> _The request_
Copy out, without any change, the stretch of the listing from the line containing "290, 598, 306)" through the end of the listing, including both the first and the last line.

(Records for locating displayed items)
* * * * * * * * *
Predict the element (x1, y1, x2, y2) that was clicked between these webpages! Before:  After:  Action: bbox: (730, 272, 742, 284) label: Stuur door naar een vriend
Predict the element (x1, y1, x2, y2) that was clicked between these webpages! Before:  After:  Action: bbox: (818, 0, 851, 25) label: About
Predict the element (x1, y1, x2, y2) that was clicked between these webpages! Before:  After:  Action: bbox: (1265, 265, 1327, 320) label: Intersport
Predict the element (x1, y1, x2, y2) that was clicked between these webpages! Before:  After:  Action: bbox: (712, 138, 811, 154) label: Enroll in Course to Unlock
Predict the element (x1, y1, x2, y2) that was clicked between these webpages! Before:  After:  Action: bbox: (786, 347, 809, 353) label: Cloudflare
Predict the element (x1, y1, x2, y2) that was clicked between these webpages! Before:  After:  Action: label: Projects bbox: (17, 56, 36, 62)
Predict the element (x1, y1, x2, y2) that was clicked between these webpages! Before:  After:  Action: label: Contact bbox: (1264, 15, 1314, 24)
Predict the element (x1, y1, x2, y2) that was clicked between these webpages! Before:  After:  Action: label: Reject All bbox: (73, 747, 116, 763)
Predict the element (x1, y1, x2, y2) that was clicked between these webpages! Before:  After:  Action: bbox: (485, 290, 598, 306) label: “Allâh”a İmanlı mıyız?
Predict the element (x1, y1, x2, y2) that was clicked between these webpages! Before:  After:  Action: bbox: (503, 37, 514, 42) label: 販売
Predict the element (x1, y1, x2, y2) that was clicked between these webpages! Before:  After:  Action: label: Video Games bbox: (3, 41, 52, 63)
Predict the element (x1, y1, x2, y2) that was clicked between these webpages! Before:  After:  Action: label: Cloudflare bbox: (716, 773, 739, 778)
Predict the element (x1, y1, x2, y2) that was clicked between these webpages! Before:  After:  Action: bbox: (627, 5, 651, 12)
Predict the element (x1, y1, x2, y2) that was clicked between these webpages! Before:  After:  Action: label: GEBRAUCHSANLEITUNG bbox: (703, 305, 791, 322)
* * * * * * * * *
> _Exercise answer_
Predict the element (x1, y1, x2, y2) that was clicked between these webpages! Before:  After:  Action: bbox: (485, 290, 598, 306) label: “Allâh”a İmanlı mıyız?
Predict the element (x1, y1, x2, y2) that was clicked between these webpages! Before:  After:  Action: bbox: (503, 37, 514, 42) label: 販売
Predict the element (x1, y1, x2, y2) that was clicked between these webpages! Before:  After:  Action: label: Video Games bbox: (3, 41, 52, 63)
Predict the element (x1, y1, x2, y2) that was clicked between these webpages! Before:  After:  Action: label: Cloudflare bbox: (716, 773, 739, 778)
Predict the element (x1, y1, x2, y2) that was clicked between these webpages! Before:  After:  Action: bbox: (627, 5, 651, 12)
Predict the element (x1, y1, x2, y2) that was clicked between these webpages! Before:  After:  Action: label: GEBRAUCHSANLEITUNG bbox: (703, 305, 791, 322)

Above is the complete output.